_Ações a realizar:_
a. Com base no trecho do texto, explique a finalidade dos comandos "plot3d" e "animate" aplicados a ser_Cal, conforme indicado pelo título que os antecede.
b. No trecho do texto, quantos quadros são definidos na animação de ser_Ond?
c. Traduza para o português a frase do trecho do texto "Warning, the name changecoords has been redefined".

_Trecho do texto:_

· · ·

Solução de Equações Diferenciais por Séries de Fourier de T(x) = dado inicial

por

Milton Procópio de Borba

> restart;

> Ate:=20:

> T:=piecewise(x>=0 and x<=1,60*x, x>=1 and x<=2,20*x+40, x>=2 and x<=3,-80*x+240);

> plot(T,x=0..3,color=blue);

> s[n]:=sin(n*Pi*x/3);

> bn:=2*int(T*s[n],x=0..3)/3;

> for i to Ate do

> B:=subs(n=i,bn):

> b[i]:=evalf(B)

> od;

> ser_Cal:=0:ser_Ond:=0:

> for n to Ate do

> ser_Cal:=ser_Cal + exp(-t*(n*Pi/3)^2)*b[n]*sin(n*Pi*x/3):

> ser_Ond:=ser_Ond + cos(t*n*Pi/3)*b[n]*sin(n*Pi*x/3):

> od:

> with(plots):

> G1 := plot(T,x=0..3,color=blue,style=point):

> ser:=subs( t=0, ser_Cal);

> G2:=plot(ser,x=0..3):

> display({G1,G2});

Warning, the name changecoords has been redefined

Gráfico da Equação do Calor na Barra

> plot3d(ser_Cal,x=0..3,t=0..5,axes=boxed);

> animate(ser_Cal,x=0..3,t=0..1,frames=500);

Gráfico da Equação da Corda Vivrante

> plot3d(ser_Ond,x=0..3,t=0..5,grid=[10,100], axes=boxed);

> animate(ser_Ond,x=0..3,t=0..6,frames=30);

· · ·

_Entradas fornecidas:_
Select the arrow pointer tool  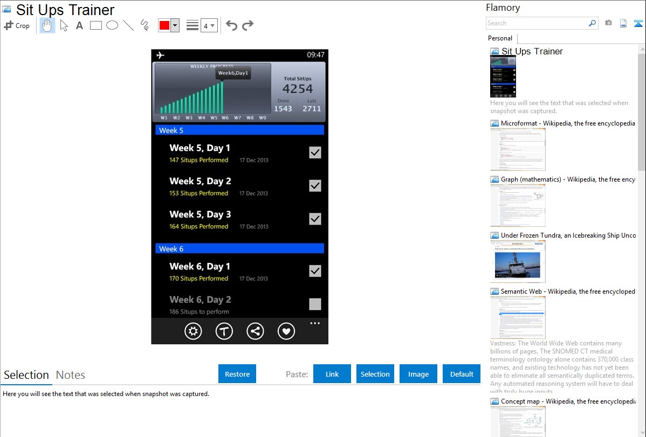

· · ·

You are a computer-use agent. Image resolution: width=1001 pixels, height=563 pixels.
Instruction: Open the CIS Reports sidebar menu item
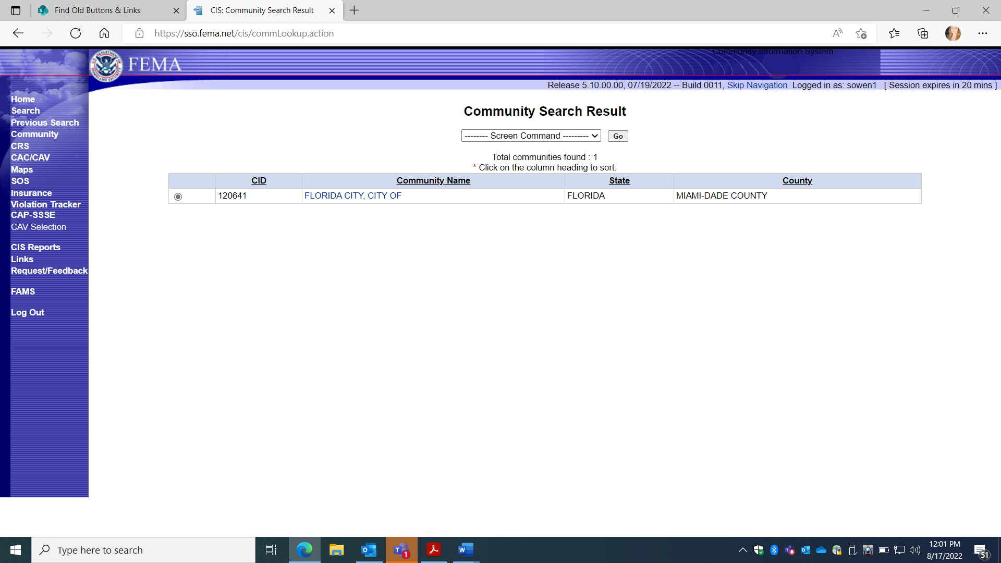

· · ·

_Respostas esperadas:_
a. Conforme o título "Gráfico da Equação do Calor na Barra", esses comandos geram o gráfico da equação do calor na barra. O "plot3d" traça a série para x de 0 a 3 e t de 0 a 5, com eixos em caixa. O "animate" anima a série para x de 0 a 3 e t de 0 a 1, com 500 quadros.

b. 30 quadros.

c. Aviso: o nome changecoords foi redefinido.